The reality is that it’s very, very difficult to establish cause-effect changes in social and behavioral science, mostly because there are countless competing reasons and factors that simply cannot be controlled when measuring change (we call these extraneous variables). In the example I provided above, the patient who had a great day with a friend on a nice summer day might not have had that same experience on a cold, icy day – even if he was using an anti-depressant medication!
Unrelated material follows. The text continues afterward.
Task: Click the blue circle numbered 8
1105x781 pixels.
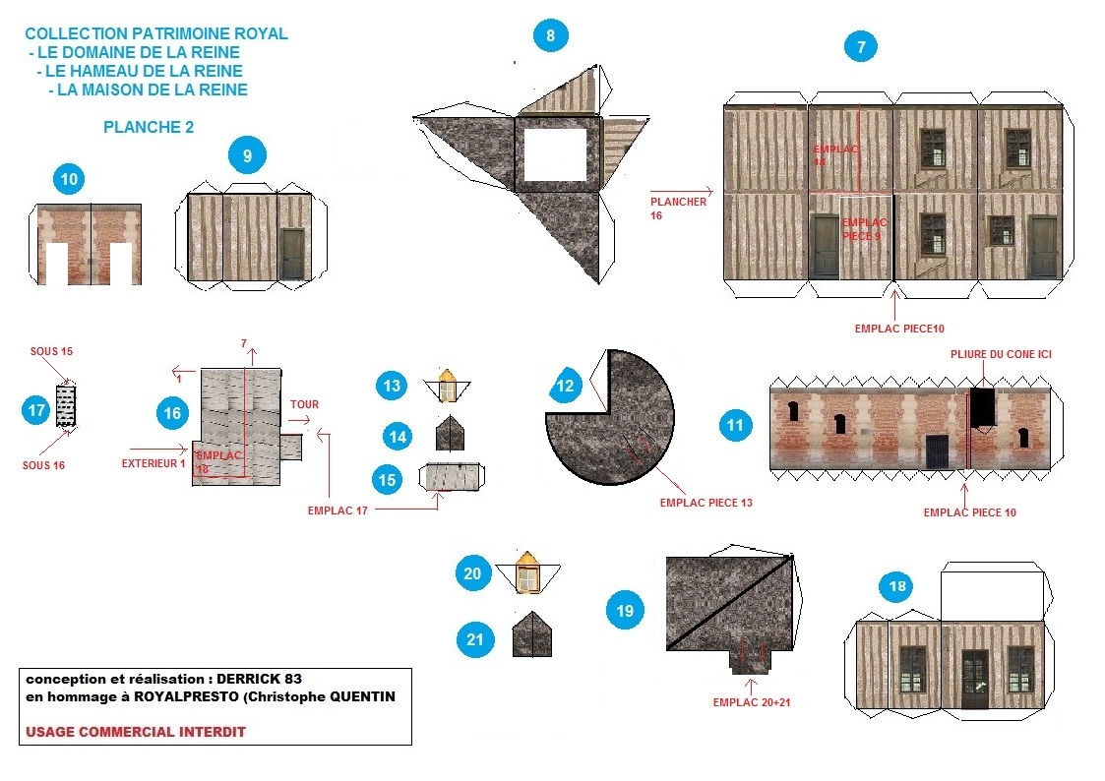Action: click(551, 36)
The placebo effect immediately creates positive expectations, which is actually a good thing in many ways. The problem, however, is that it often muddies research results since it is almost impossible to control for when examining the efficacy of various drugs. Interestingly, placebos have largely been right on par with anti-depressants when measuring efficacy rates, meaning that when patients do not know they are taking a sugar pill they regularly report the same positive feelings (and sometimes even more) when compared to taking the real medications. It’s just too bad we can’t ethically offer people harmless placebo pills, because if we could we might see a lot more people feeling happier – and without any side effects!